The long and short of European CMBS
Despite growing volumes of ABS derivative trading in the US, repeated attempts to introduce index derivative products to more effectively express nuanced views on ABS credit spreads in Europe have had mixed results.
Now the developers of the latest rules-based ABS index – ECMBX, managed and calculated by Markit – argue that its concept and transparency will drive liquidity from day one. Moreover, they claim, both the underlying market and the intended clientele will be more receptive to a tradeable index offering than previous launches.
ECMBX comprises four sub-indices – sterling and euro triple-A and triple-B CMBS. Each sub-index will consist of 20 equally weighted names, which must have at least two ratings. Any bond less than six months old must have a factor of 0.9 or greater (where factor is equal to current face/original face) and any bond older than six months must have a factor of 0.75. Weighted average life in all cases must be between three and eight years and the notional triple-A references must have been at least €250 million or £250 million at issue.
The index rolls on a six-monthly basis and dealers, subject to a quorum, have the right to exclude deals. Markit then selects a replacement according to the index rules.
Similarly, ECMBX will benefit from being marked to market daily, and index prices will be generated by a price calculator hosted by Markit on its website – a move clearly intended to overcome investor shyness of proprietary pricing.
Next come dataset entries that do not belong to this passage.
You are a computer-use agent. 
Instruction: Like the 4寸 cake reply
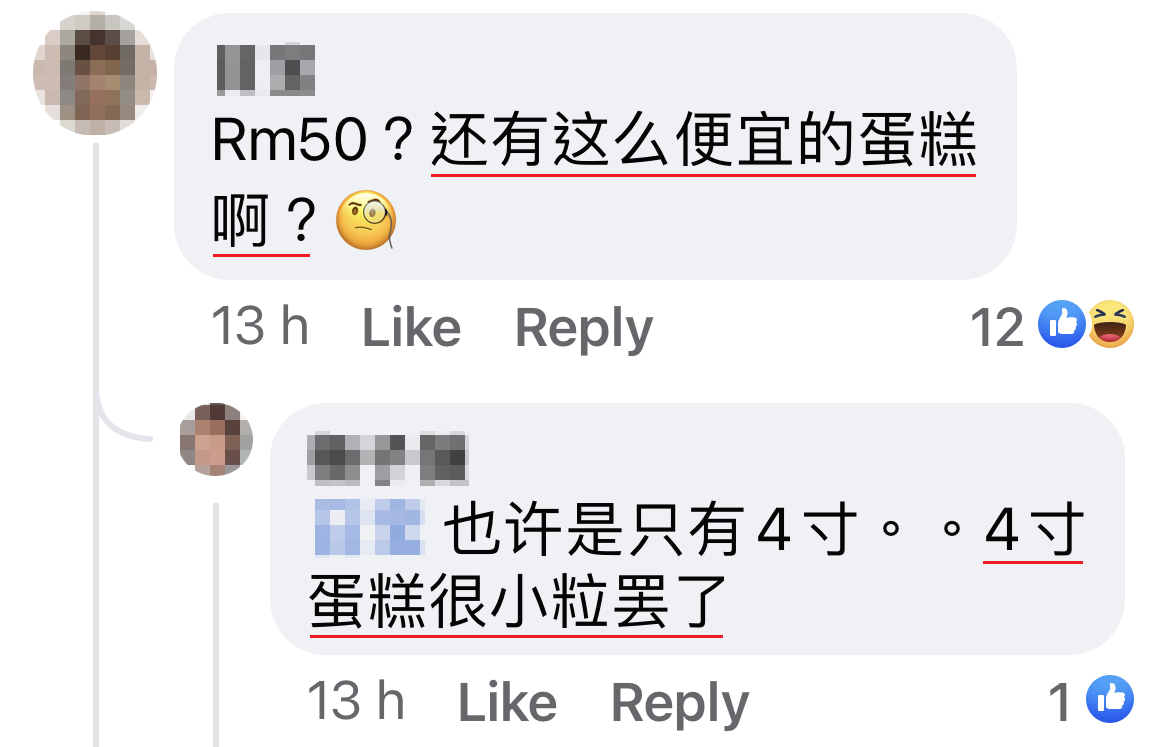[507, 702]
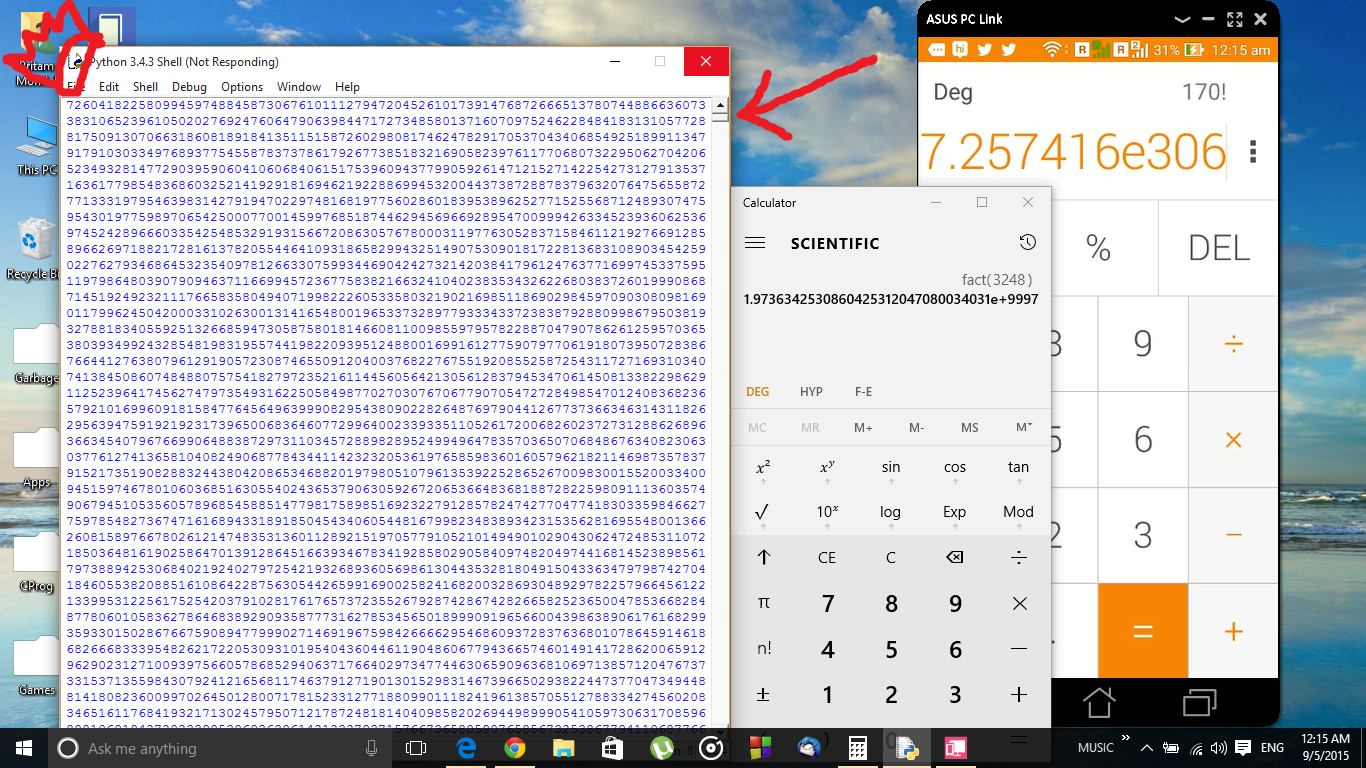Open the Debug menu in Python Shell
Viewport: 1366px width, 768px height.
point(189,86)
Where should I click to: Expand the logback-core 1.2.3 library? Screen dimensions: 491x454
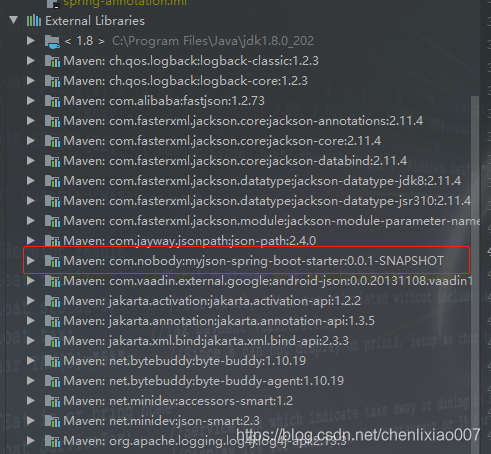[31, 81]
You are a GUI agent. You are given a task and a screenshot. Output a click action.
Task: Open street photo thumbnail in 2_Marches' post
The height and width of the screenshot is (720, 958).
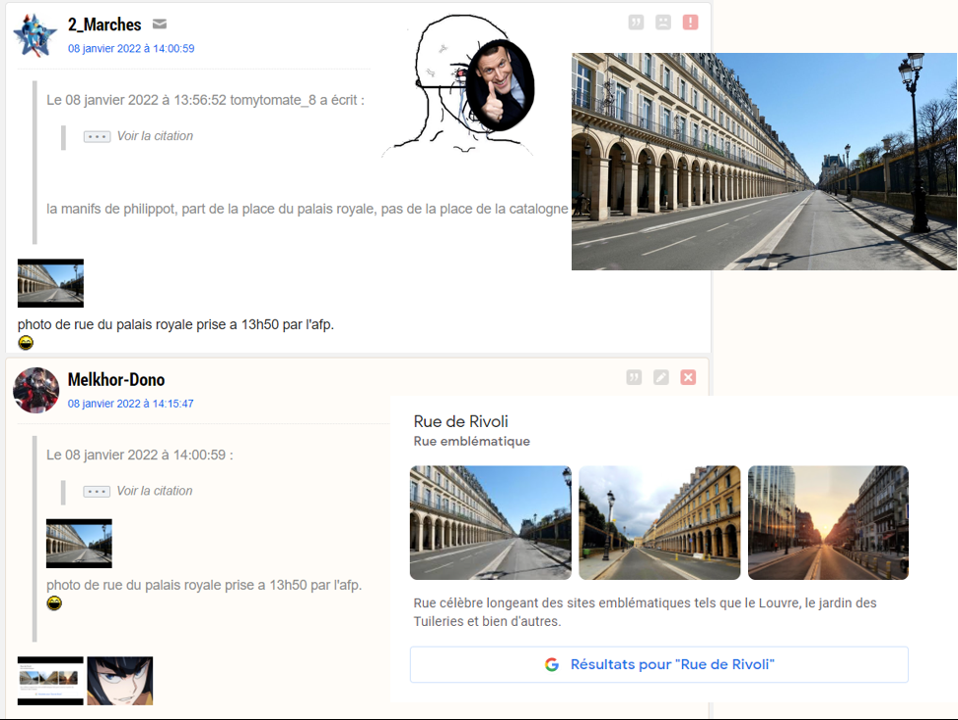pyautogui.click(x=51, y=283)
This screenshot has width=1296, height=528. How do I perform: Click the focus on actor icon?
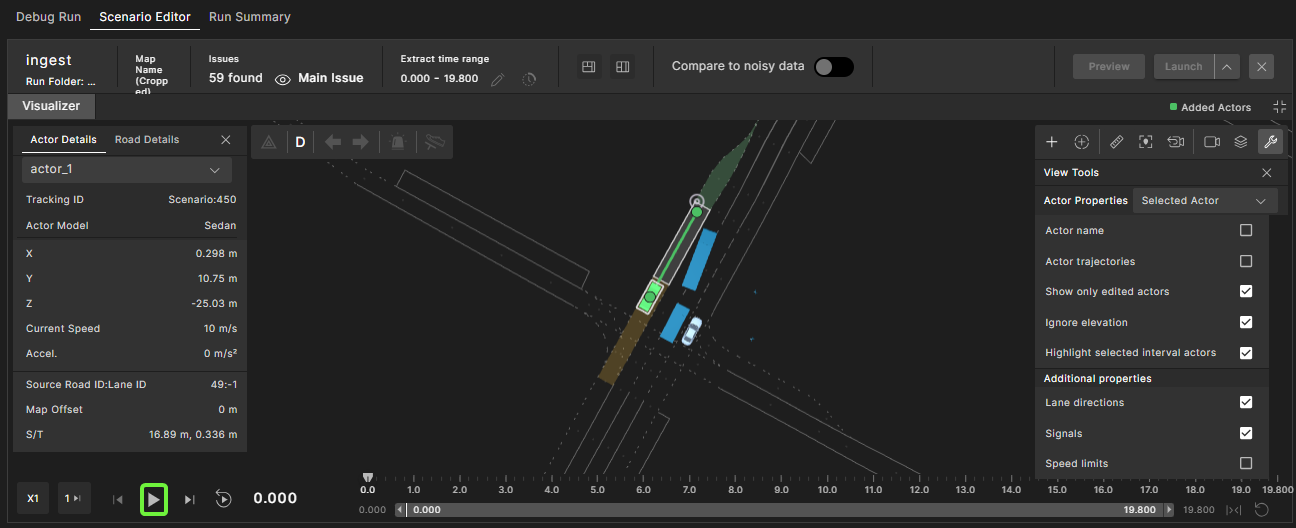(1146, 142)
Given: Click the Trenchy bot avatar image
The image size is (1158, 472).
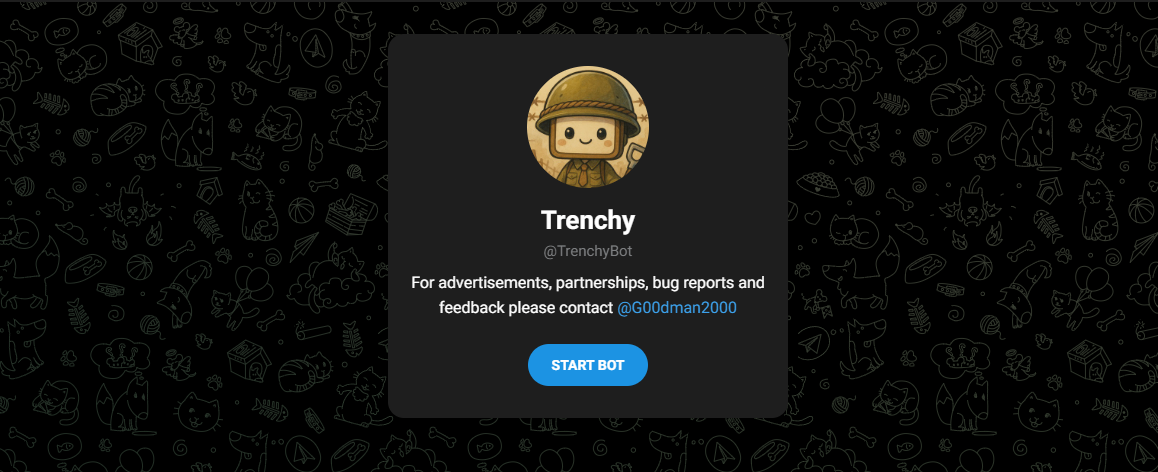Looking at the screenshot, I should coord(587,126).
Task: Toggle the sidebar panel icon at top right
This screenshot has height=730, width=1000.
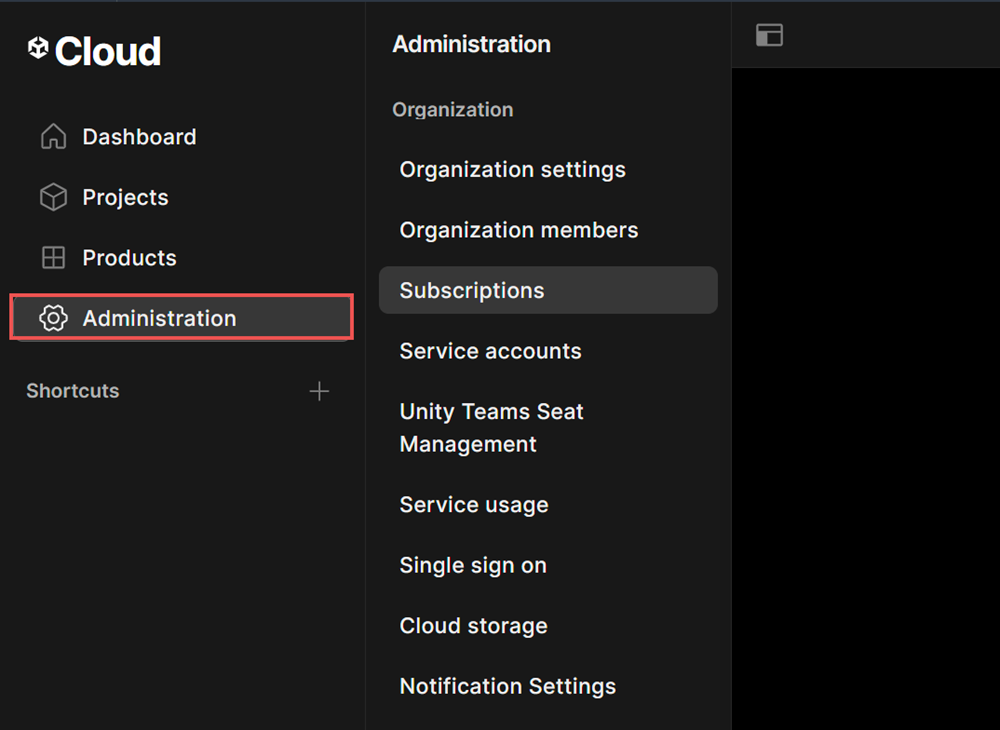Action: click(x=769, y=34)
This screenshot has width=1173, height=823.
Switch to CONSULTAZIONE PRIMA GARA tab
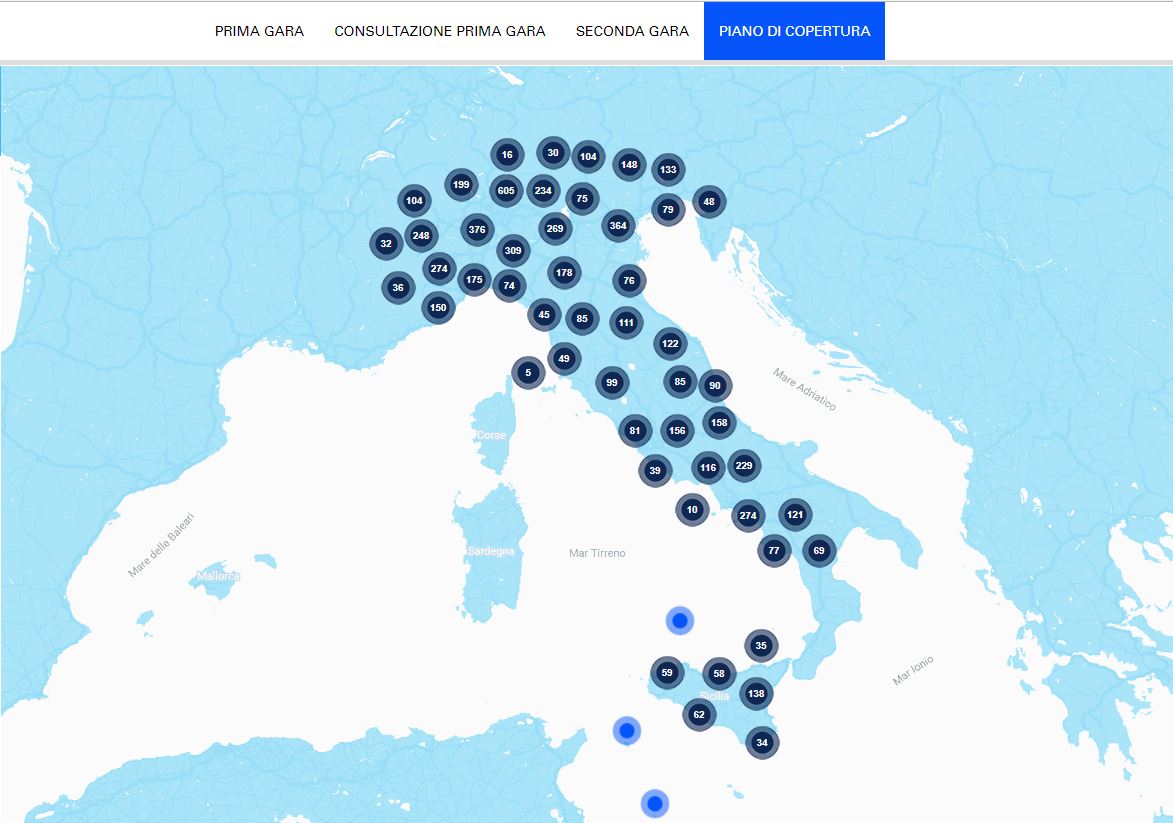pos(440,31)
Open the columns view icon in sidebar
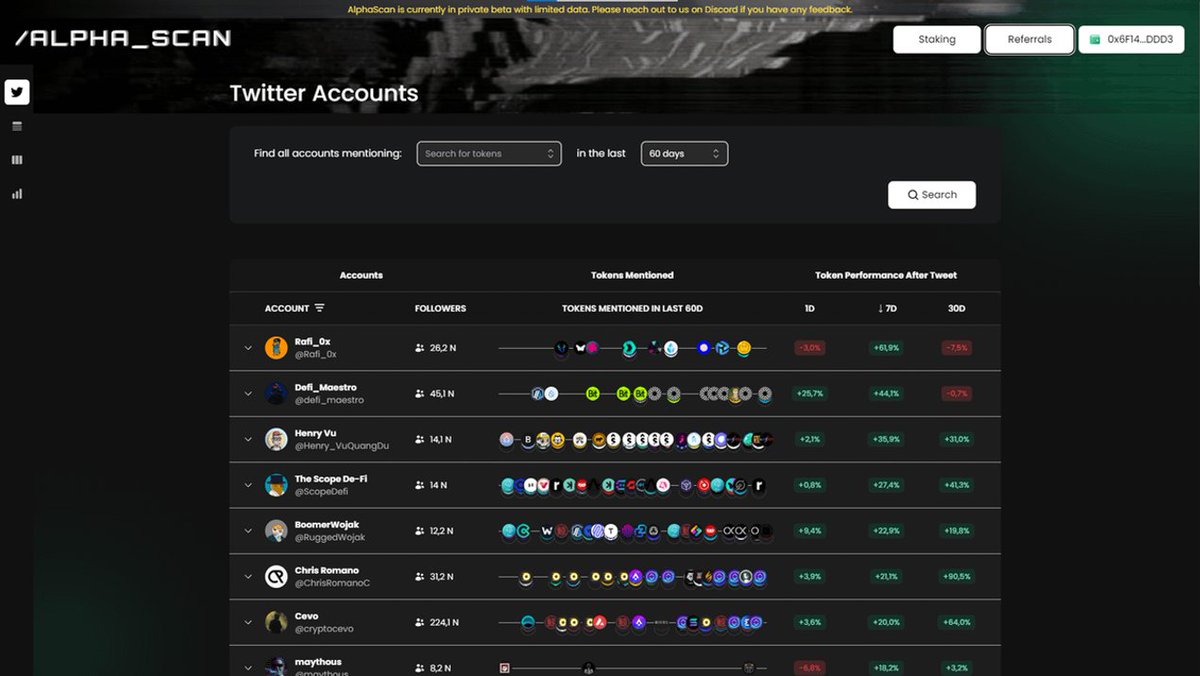This screenshot has width=1200, height=676. tap(17, 159)
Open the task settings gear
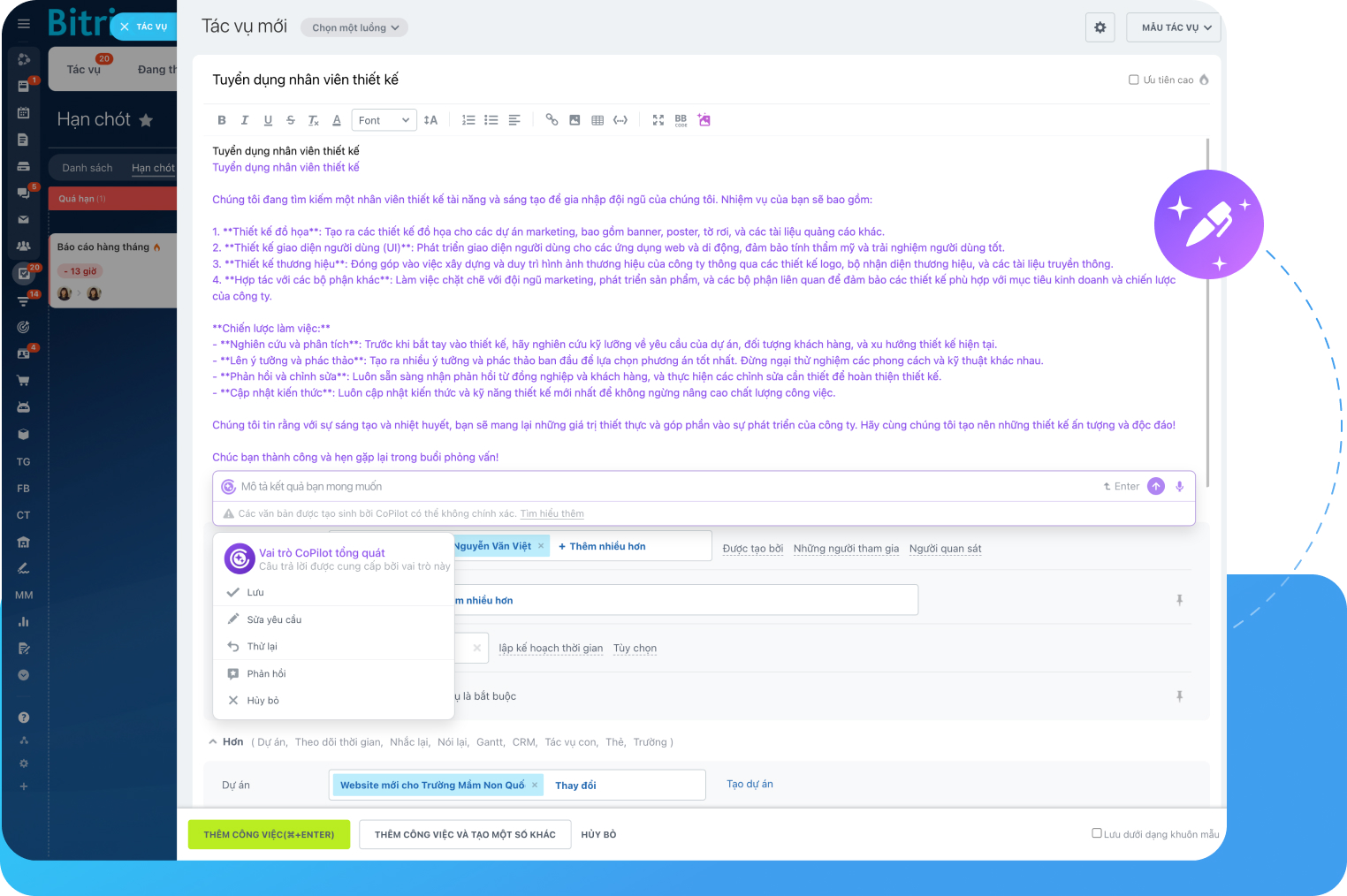 pyautogui.click(x=1100, y=27)
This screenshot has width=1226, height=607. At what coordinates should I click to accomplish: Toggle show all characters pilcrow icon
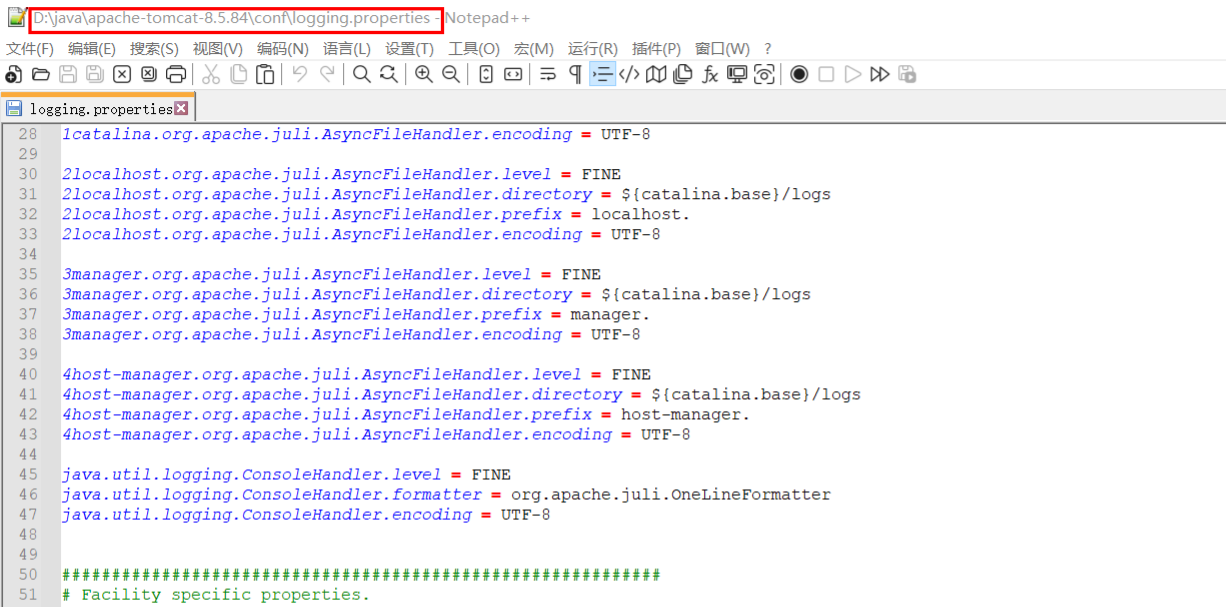[575, 74]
With international investment banks originating a rising volume of commercial mortgages for profitable refinance in the cash CMBS market, there is a clear need among these lenders for accurate credit risk management tools. At present, the only real hedge against widening cash spreads is a sophisticated yet general view of the future direction of spreads. Confronted by increased risks, these lenders should be early adopters of the new product.
UK five-year CMBS spreads
|Source: SG Credit research|
Sameer Dalaman, European CMBS trader at conduit lender Deutsche Bank, argues that ECMBX meets this need. "The lack of CMBS spread hedges means that a bout of spread widening could cause profit erosion on loans that have already been originated," he says. "The immediate benefit of ECMBX to the banks will be greater certainty of profitability and thereby potentially the ability to underwrite loans at tighter pricing levels." In practice, this means conduit lenders shorting CMBX in anticipation of widening cash spreads in order to protect loans they have hard unwritten or acquired often years earlier.
The risk management requirements of lenders notwithstanding, CMBX will fare better than its predecessors as a trading product, because CMBS spreads tend to be more volatile than the RMBS and consumer credit deals that a product such as ABS50 references.
This dynamic should ensure that the incentive to trade the index extends beyond Street dealing rooms to the broader investor community, argues Ian Willis of Lehman Brothers.
"Although it references the 50 most liquid ABS deals in the European market, clients haven’t bought into the rationale for ABS50," he says. "With triple-A spreads so stable at historically tight levels, they just didn’t see the need to hedge their long positions."
Subject to volatility trends, a possible index trading strategy could be a credit curve steepener – whereby the investor goes long the triple-A index while shorting the triple-B index. Dalamal offered a theoretical example. "With a steepener the client sells protection on the triple-A index at, for example, +12bp and buys protection on the triple-B index at +70bp, implying a current differential of 58bp. If this hypothetical curve were to steepen such that the triple-B widens out to +95bp and the triple-A tighten to +10bp – a net differential of 85bp, the investor will be able to capture that P&L."
Meanwhile, dealers argue, CMBX will be a natural complement to the new asset class of single-name CDS on triple-B CMBS tranches. "An index is the next natural step in the evolution of CMBS trading in Europe and can be usefully deployed alongside the single-name CDS. For example, an investor might go long the triple-B indices and buy protection on particular names in that index that he doesn’t like so much," Willis explains.
Relative value plays
Another possible approach concerns relative-value plays on European and sterling spreads where the investor goes long the euro triple-B index and short the sterling triple-B. Suffice it to say that increased spread volatility, which is historically more evident in the lower reaches of the CMBS capital structure, should lead to increased levels of directional trading.
Ironically, the appeal of this kind of strategy to sophisticated relative-value players might actually have the effect of increasing the volatility that real-money investors are trying to reduce.
"Relative-value players and fast money tend to use index strategies to extract short-term profits, and if there is a significant increase in the number of these trades using ECMBX, then this could well drive increased spread volatility. It’s a two-edged sword," concludes a third CMBS dealer.